**What to produce:**
The required output is an exact restatement of the lines, starting with the one that contains "Viewport: 661px width, 427px height." and finishing with the last line of the listing. It contains no pictures.

——————————

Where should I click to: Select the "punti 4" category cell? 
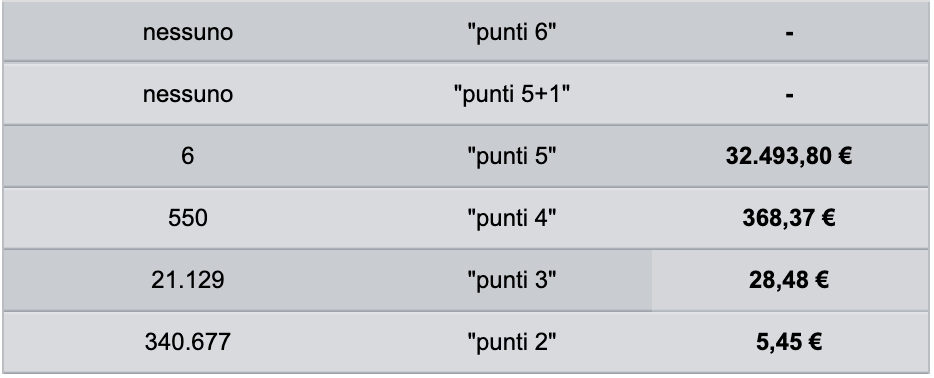point(512,218)
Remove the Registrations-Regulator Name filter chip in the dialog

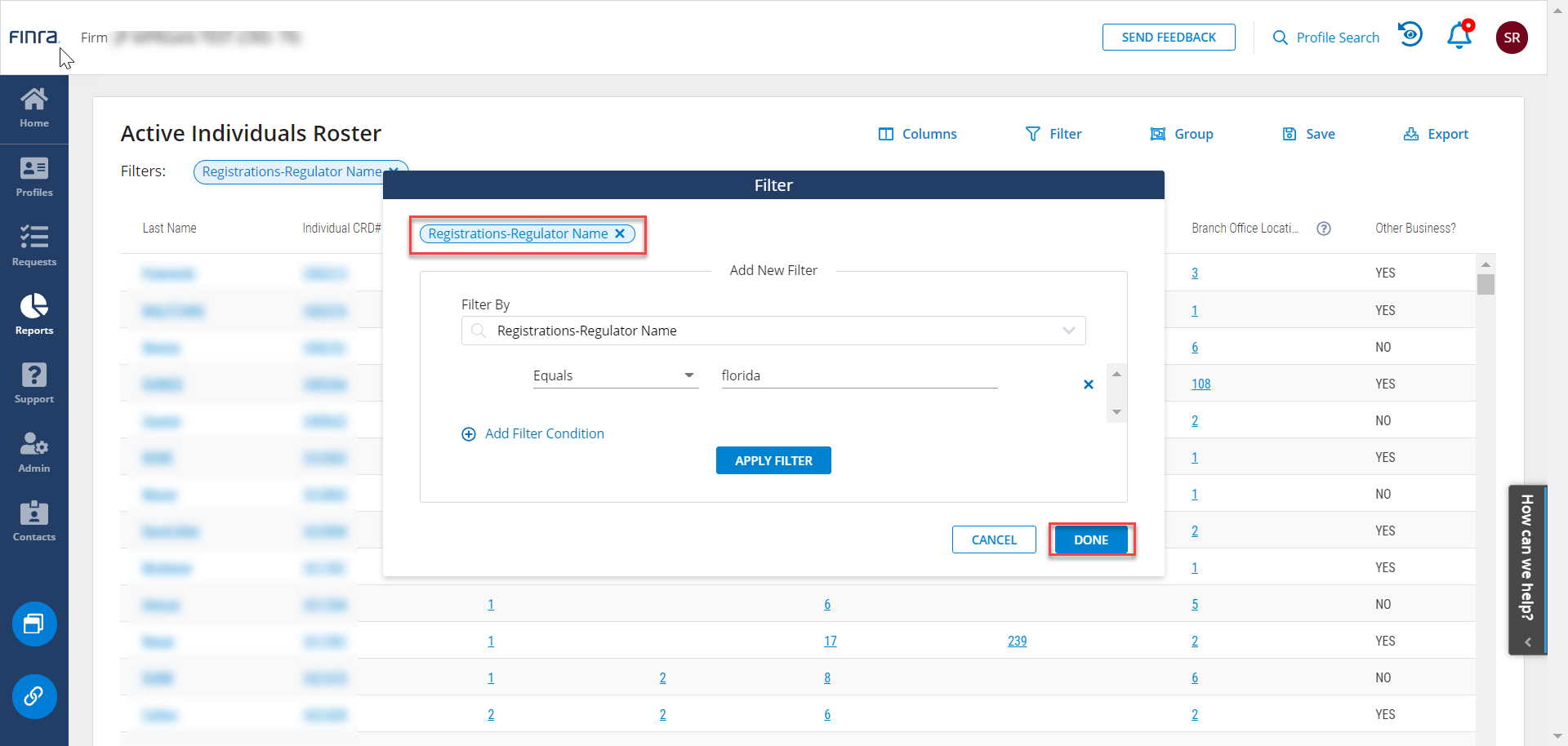620,233
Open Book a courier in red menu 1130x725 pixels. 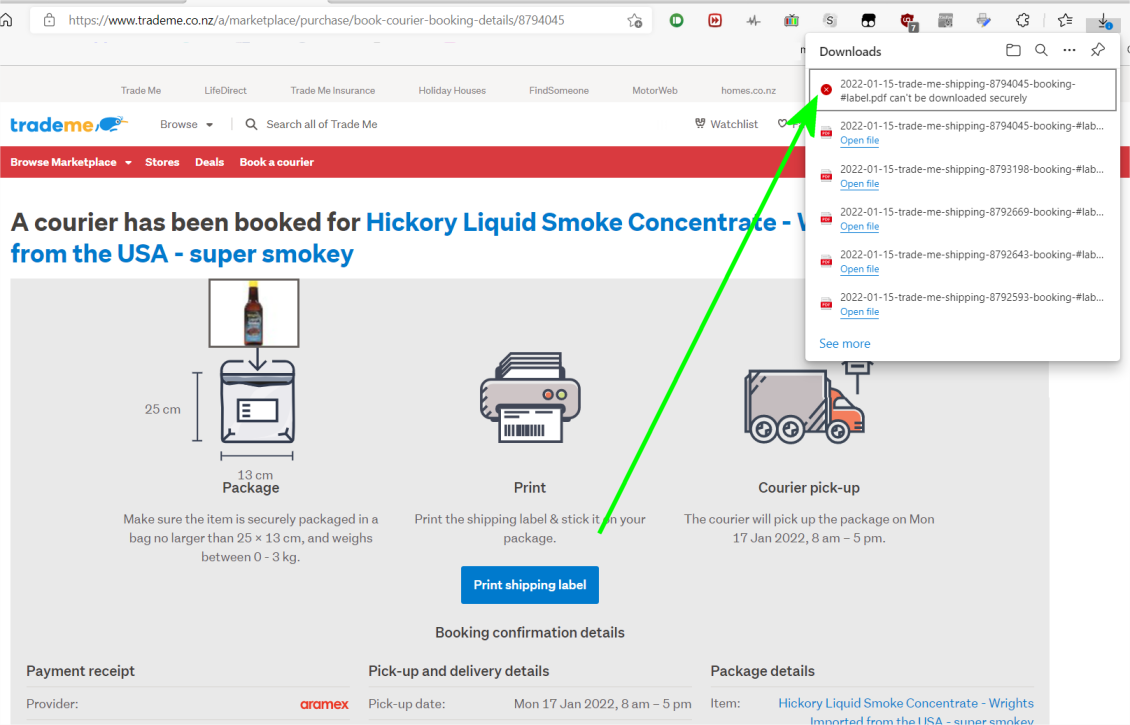tap(276, 162)
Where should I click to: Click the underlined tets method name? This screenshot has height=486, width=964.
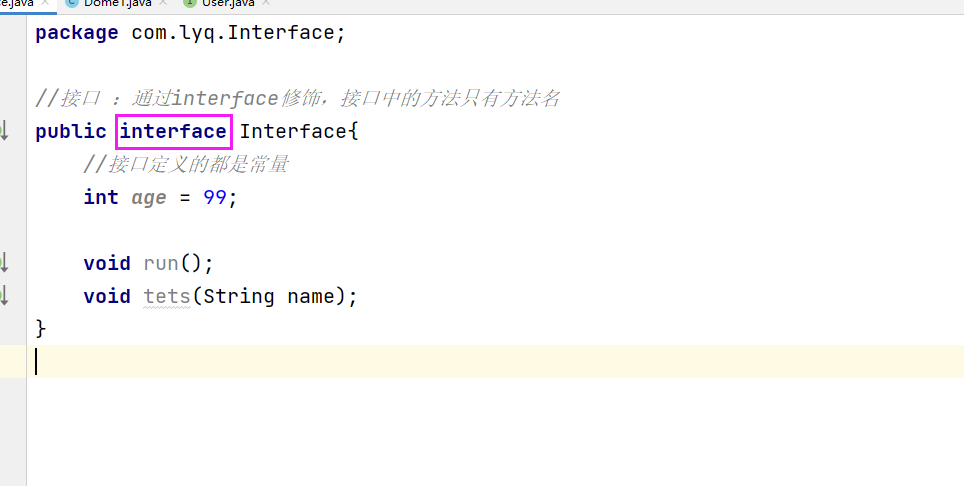(x=166, y=296)
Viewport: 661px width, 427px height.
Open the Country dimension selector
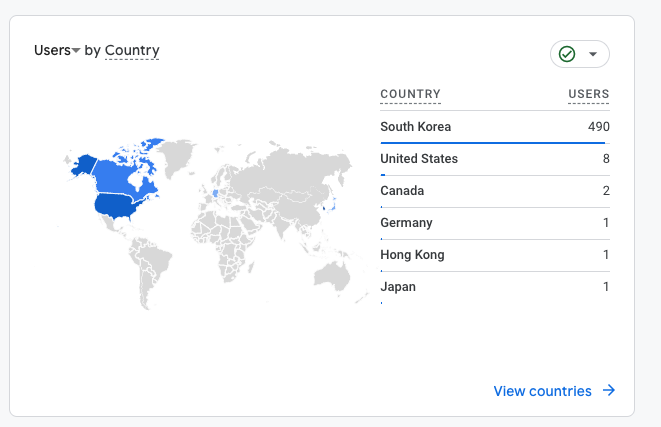click(x=132, y=50)
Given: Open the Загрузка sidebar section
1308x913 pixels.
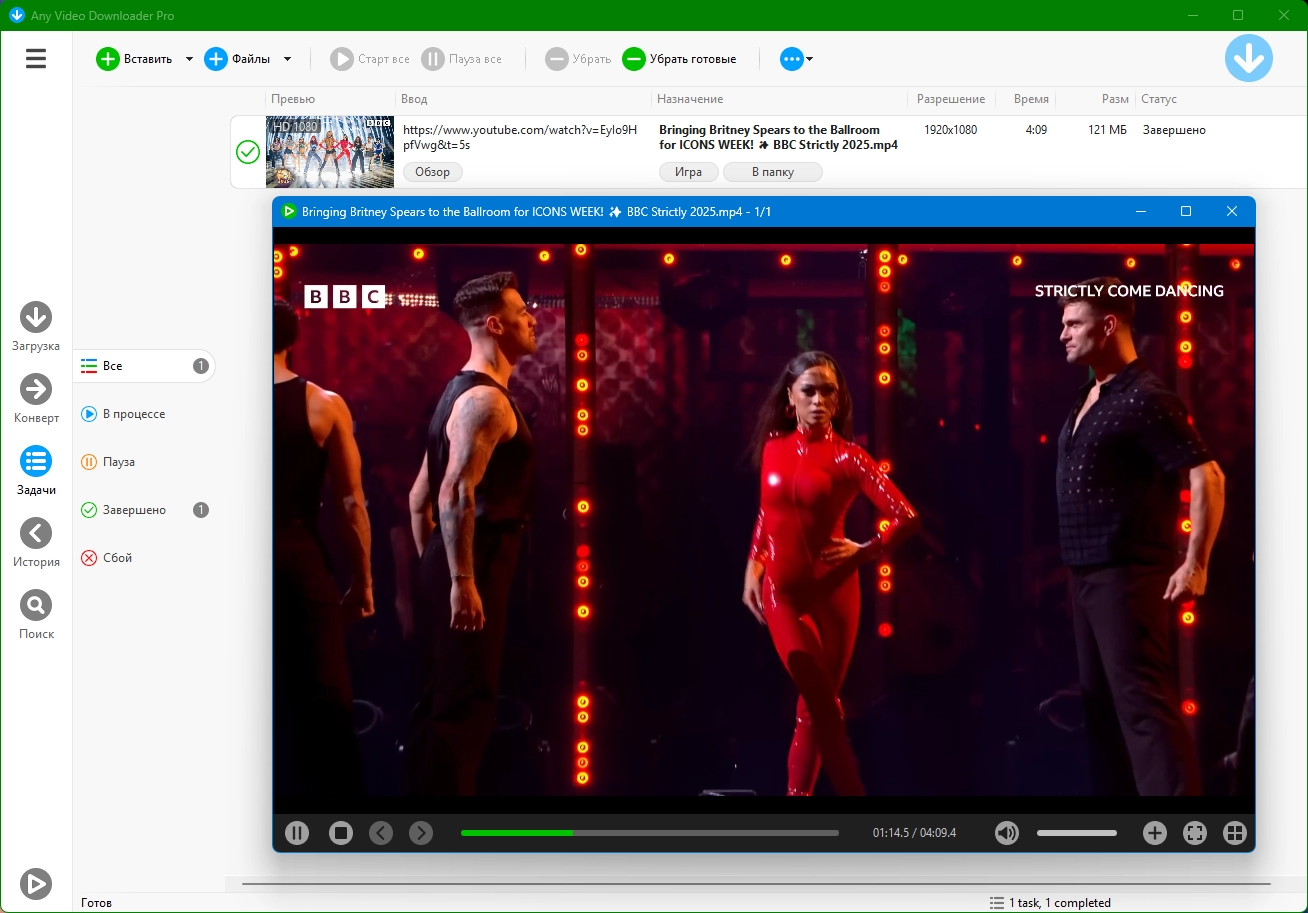Looking at the screenshot, I should click(36, 318).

——————————

**Response area:**
Viewport: 661px width, 427px height.
Open the Country dimension selector
click(x=132, y=50)
Given: Open the Загрузка sidebar section
1308x913 pixels.
Looking at the screenshot, I should click(36, 318).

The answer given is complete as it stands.